New Study Shows Inclusion of Chiropractic Care Significantly Improves Results Opposed to Usual Medical Care Alone

A new study led by investigators at the Palmer Center for Chiropractic Research, in conjunction with the RAND Corporation and the Samueli Institute, has found that patients suffering from low-back pain (LBP) who received chiropractic care in addition to usual medical care (UMC) had better short-term improvements in low-back pain intensity and pain-related disability when compared to those who received UMC alone.

Results of the research were released May 18, 2018 in the inaugural edition of the Journal of the American Medical Association’s online JAMA Network Open.

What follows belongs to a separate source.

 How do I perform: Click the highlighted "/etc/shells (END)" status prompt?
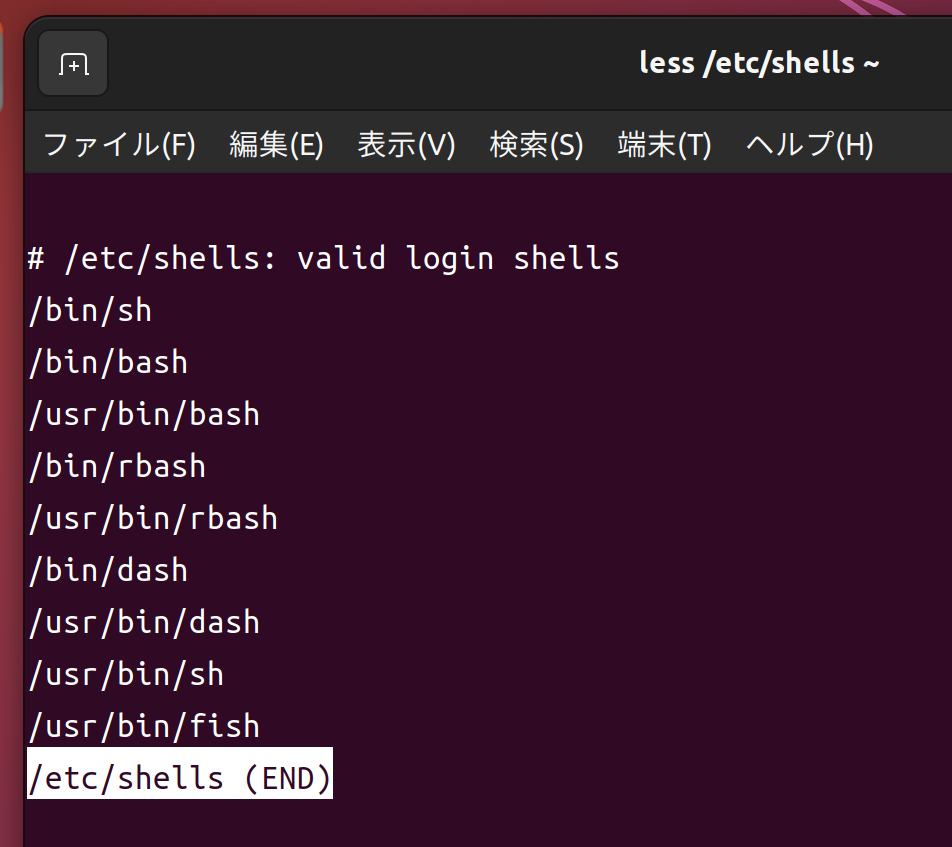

The study, the largest U.S. randomized clinical trial in chiropractic research to-date, took place from September 2012 to February 2016 and involved 750 active-duty U.S. military personnel at three sites across the country.  For military personnel, LBP is one of the most common reasons they seek medical care and is a condition most likely to interrupt combat duty and cause disability.

Patients in the study reported having fewer back problems when they visited a chiropractor along with receiving usual medical care, the researchers said. 

“This patient-centered, multi-site, pragmatic clinical trial provides the strongest evidence to date that chiropractic care is safe, effective and can be integrated into multidisciplinary health care settings,” said Christine Goertz, D.C., Ph.D., lead author of the study.

Participants were randomly assigned to receive either UMC, or that same care along with chiropractic.  Usual medical care involved seeing a doctor, taking pain medications, undergoing physical therapy and performing exercises.  Patients were treated for six weeks, then tracked for another six weeks.

Limitations of the clinical trial included the broad nature of LBP diagnoses, variances in participant visits for both methods of care and differences in the treatments received across the three military sites.  Researchers called for further research to understand longer-term outcomes as well as how patient heterogeneity and intervention variations affect patient responses.

It is estimated 8 to 14 percent of U.S. adults seek chiropractic care annually. Chiropractic care is available at 66 U.S. military health-care facilities worldwide.